As I look at hermeneuticism and postmodernism, it seems to me that we have two projects that are more friendly to qualitative research, but go beyond that. In hermeneuticism, where we treat society, or events in society, as a text-analogue to interpret, the coherence of the interpretation is contigent upon its context. In other words, an interpretation of an event can only be coherent when viewed and interpreted within the context of the society in which it occurs. In order to do that, it seems to me that the researcher must give weight to beliefs (among other things) that exist in a society which are “real” to that society’s members in (possibly) some metaphysical sense, but which would be rejected by a positivist researcher as being immaterial. A hermeneuticist would engage in empirical research, but not necessarily. The hermeutic project allows for empirical and non-empirical research. But it can’t be positivist.
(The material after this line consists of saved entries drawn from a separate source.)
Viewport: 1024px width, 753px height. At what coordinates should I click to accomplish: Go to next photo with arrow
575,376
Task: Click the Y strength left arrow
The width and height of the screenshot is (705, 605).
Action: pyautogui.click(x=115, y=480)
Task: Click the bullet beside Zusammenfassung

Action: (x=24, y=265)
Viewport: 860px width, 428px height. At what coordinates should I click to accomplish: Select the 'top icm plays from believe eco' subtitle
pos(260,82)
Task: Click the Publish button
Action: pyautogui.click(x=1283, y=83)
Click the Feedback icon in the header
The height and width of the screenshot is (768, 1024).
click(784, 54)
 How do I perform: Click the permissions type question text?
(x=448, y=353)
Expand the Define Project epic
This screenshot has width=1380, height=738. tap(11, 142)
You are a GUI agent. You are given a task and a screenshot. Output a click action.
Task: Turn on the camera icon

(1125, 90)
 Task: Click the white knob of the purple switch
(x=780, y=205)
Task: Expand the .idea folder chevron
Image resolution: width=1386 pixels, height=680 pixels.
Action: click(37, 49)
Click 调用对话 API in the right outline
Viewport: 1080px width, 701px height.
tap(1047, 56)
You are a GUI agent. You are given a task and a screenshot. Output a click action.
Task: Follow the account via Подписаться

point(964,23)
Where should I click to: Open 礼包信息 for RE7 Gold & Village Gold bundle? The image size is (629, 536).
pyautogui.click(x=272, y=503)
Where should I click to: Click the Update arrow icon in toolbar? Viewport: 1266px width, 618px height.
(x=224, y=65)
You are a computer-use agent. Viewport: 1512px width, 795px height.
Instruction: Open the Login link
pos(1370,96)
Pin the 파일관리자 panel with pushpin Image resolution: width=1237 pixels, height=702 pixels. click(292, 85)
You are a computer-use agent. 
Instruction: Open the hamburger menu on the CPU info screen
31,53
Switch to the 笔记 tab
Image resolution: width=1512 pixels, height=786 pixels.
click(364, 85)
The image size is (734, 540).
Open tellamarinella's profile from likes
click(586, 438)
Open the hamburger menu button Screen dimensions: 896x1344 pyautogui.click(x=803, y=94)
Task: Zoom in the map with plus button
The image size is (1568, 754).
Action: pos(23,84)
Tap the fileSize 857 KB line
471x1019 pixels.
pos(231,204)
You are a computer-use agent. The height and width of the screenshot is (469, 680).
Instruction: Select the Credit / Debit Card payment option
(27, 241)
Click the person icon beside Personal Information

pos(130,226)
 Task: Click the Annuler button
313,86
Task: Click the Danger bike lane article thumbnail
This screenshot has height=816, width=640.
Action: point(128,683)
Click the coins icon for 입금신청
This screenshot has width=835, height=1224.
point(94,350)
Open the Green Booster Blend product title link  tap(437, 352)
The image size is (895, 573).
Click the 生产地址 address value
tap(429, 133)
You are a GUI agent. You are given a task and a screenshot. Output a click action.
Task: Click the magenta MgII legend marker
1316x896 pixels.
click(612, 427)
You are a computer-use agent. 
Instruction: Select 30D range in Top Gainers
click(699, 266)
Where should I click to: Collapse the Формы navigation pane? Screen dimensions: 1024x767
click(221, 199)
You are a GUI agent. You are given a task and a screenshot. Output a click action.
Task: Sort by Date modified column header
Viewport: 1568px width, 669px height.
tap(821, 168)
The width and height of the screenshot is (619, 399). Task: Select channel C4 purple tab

Postmodernism also clearly exlcludes a positivist approach in two ways. First, it does so by denying that anything like complete truth can be obtained (it doesn’t deny its possible existence, just that we can’t get to it). Second it does so by stating that what we observe does not possess a reality independent of the observer. Every social interaction we observe is in fact a construct of society. In Foucaultian terms, the interaction is the result of the expression of power, which power is used to *create* “truth”. Lyotard calls it a productive power, and ties it to the use of language.
This is what I’m coming up with so far. Do you think I have characterized these things correctly? I should probably send the same type of message to Peter, but I would really like to get your feedback too.